::: Quoted passage

Shares of the Restricted Stock which have not vested in accordance with the
provisions of Section 2.a.i. hereof may not be sold, transferred, pledged,
assigned or otherwise encumbered.  Performance Units may not be sold,
transferred, pledged, assigned or otherwise encumbered at any time and the value
of Performance Units may be utilized only for the purpose of purchasing the
retirement annuity referred to the Section 1.b. hereof.

         iii. Termination, Death or Disability.  In the event that the Board of
Directors terminates Mr. Melrose's employment other than for cause (as defined
in Section 2.c. hereof) and elects as Mr. Melrose's successor a chief executive
officer who was identified and developed by Mr. Melrose, or in the event of the
termination of Mr. Melrose's employment due to his death or disability, then all
shares of Restricted Stock and Performance Units shall automatically vest in
full, notwithstanding that Mr. Melrose does not enter into a noncompetition
agreement in accordance with Section 2.b., and shall become nonforfeitable in
the fiscal year following the year of the date of such event, and on the first
day that such vesting would not cause the compensation to be deemed compensation
with respect to the prior fiscal year.

    b.  POST-RETIREMENT CONSULTING AND NONCOMPETITION AGREEMENT.  The Company's
agreement to pay any amount in connection with post-retirement consulting
services to be provided by Mr. Melrose and its payment of the value of
Performance Units for the purchase of a retirement annuity payable to Mr.

::::::

_Problems to solve_:
A – Answer these questions about the compensation agreement passage:
(i) What is the only purpose for which the value of Performance Units may be used?
(ii) Which section defines "cause"?
(iii) What heading does part b carry?
B – Carry on the compensation agreement passage from the point where it stops.

::: Dataset extract

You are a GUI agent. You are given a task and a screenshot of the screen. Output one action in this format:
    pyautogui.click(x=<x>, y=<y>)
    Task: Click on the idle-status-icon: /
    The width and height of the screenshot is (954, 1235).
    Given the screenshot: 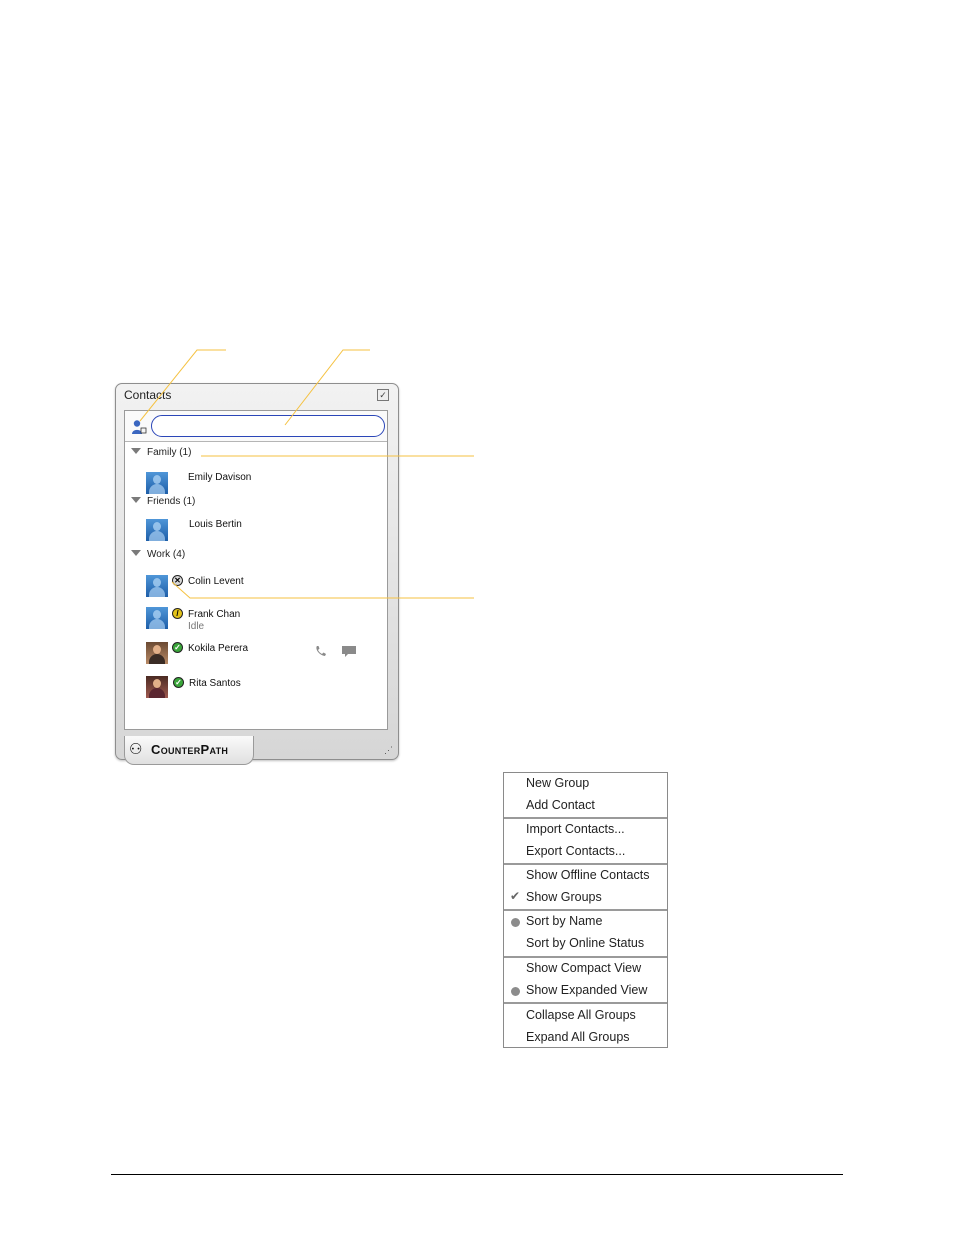 What is the action you would take?
    pyautogui.click(x=178, y=614)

::::::

_Answers for this exercise_:
A –
(i) Purchasing the retirement annuity referred to in Section 1.b.
(ii) Section 2.c.
(iii) Post-Retirement Consulting and Noncompetition Agreement.

B –
Melrose pursuant to Section 1.b. shall be subject to and in consideration of Mr.
Melrose's execution of an agreement not to compete with the Company by serving
as an employee or member of the board of directors of or consultant to Rainbird,
Jacobson or John Deere, or any successor thereof or similar competitor of the
Company for a period of five years following the date of Mr. Melrose's
retirement as Chief Executive Officer.  The Company's agreement to pay any
amount in connection with post-retirement consulting services to be provided by
Mr. Melrose shall be subject to his agreement to provide consulting services to
the Company for a period of five years following the date of his retirement;
provided however that Mr. Melrose may elect to terminate the consulting
agreement, but not the agreement not to compete, in which event any balance of
the $500,000 amount referred to in Section 1.c. not then expended for Mr.
Melrose's benefit shall be paid to Mr. Melrose over the remainder of the five
year period.  Mr. Melrose shall not have any right to receive payments pursuant
to Section 1.c. or this Section 2.b. until and unless he shall have executed an
agreement not to compete with the Company and delivered a fully executed copy
thereof to the Company, and otherwise complied with the then applicable terms
and conditions of the Plan, except as provided in Section 2.a.iii.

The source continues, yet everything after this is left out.